Moi Capitaine Belgique, France, Italie, Luxembourg, Etats-Unis 2023 – 121min.
Critique du film
Voyage au bout des préjugés
Odyssée de deux amis entre Dakar et l’Europe, « Moi, Capitaine » fait sa première suisse au GIFF.
Deux jeunes sénégalais, Seydou (Seydou Sarr) et Moussa (Moustapha Fall), mettent de côté leurs maigres économies au profit d’un rêve : réussir coûte que coûte à rejoindre l’Europe. Sans en informer leur famille, ils se lancent bille en tête dans cet interminable voyage, des rues bondées de Dakar jusqu’à l’infranchissable Méditerranée, en passant inévitablement par la menace des geôles libyennes. Une odyssée où leur amitié et leur humanité sera leur seul ciment face à la barbarie qui les attend…
Durant l’année écoulée, plus de 2'500 hommes, femmes et enfants sont morts en Méditerranée, des chiffres très probablement sous-estimés. Et de cette horreur qui se joue aux portes de notre continent ne nous parviennent que ces décomptes, irrésolument abstraits, et parfois une résurgence d’effroi lorsqu’un cadavre échoué parvient jusqu’aux unes des journaux, guère plus. L’atrocité reste hors-champ, hors de nos consciences également. Et c’est à l’intangibilité de ces nombres que Matteo Garrone (réalisateur de «Gomorra», «Reality» et tant d’autres) tente, selon son propre aveu, de donner un contre-champ avec «Moi, Capitaine» : la reconstitution de ce périple invisible alourdissant année après année le compteur de ces vies perdues. Un pari relevé haut la main par le cinéaste italien !
La réalisation sobre au profit d’un montage en ellipses met premièrement en avant l’incroyable performance d’acteur de Seydou Sarr et Moustapha Fall.
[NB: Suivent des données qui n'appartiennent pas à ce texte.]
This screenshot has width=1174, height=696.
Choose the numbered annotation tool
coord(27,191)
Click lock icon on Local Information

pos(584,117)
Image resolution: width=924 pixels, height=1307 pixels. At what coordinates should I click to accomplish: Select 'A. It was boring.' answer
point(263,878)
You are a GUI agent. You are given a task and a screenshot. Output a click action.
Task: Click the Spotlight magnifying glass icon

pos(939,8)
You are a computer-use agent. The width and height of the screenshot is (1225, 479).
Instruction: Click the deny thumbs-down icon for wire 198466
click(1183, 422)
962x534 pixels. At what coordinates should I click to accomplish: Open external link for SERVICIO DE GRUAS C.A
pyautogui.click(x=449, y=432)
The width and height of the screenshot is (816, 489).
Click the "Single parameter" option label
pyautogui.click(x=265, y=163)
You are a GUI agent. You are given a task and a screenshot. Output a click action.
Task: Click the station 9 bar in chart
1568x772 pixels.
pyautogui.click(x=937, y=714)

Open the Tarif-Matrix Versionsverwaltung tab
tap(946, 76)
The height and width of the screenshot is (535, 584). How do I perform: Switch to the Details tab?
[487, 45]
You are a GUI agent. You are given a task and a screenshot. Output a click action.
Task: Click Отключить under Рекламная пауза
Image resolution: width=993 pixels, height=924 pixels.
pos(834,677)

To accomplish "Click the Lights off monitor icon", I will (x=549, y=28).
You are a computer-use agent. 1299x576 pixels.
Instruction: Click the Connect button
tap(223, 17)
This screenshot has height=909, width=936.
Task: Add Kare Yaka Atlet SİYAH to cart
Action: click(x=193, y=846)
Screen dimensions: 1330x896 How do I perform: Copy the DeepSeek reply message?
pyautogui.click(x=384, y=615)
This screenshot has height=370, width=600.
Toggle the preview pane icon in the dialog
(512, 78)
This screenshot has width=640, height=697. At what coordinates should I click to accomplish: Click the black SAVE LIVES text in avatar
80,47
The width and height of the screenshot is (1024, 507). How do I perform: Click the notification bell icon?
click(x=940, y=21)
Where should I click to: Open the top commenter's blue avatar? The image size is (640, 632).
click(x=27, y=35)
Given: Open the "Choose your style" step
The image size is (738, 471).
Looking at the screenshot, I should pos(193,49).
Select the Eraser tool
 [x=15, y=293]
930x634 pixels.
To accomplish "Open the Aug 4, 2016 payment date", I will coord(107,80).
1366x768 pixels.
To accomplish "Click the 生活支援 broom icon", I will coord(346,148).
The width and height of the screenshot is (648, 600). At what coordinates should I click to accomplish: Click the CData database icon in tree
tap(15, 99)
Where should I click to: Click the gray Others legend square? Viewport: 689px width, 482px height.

Les deux jeunes débutants, débusqués grâce à des castings réalisés à Dakar, offrent un jeu d’une justesse impressionnante par ailleurs remarqué et récompensé à la Mostra de Venise.
S’ils portent tout le film, l’absence de contexte extérieur pourra parfois faire naître un manichéisme simplifiant probablement un peu trop certaines situations (certains des pourvoyeurs de mal au sein de «Moi, Capitaine» sont plus sûrement eux-mêmes contraints à leur barbarie que joyeux de l’exécuter…). Un maigre reproche de point de vue à apposer à une œuvre électrochoc, tenant la promesse de secouer son spectateur sans toutefois jamais verser dans le morbide ou le voyeurisme malsain. Un jeu d’équilibriste donnant tout son sel à ce long-métrage qui restera sans le moindre doute l’un des plus marquants de l’année.
(GIFF 2023)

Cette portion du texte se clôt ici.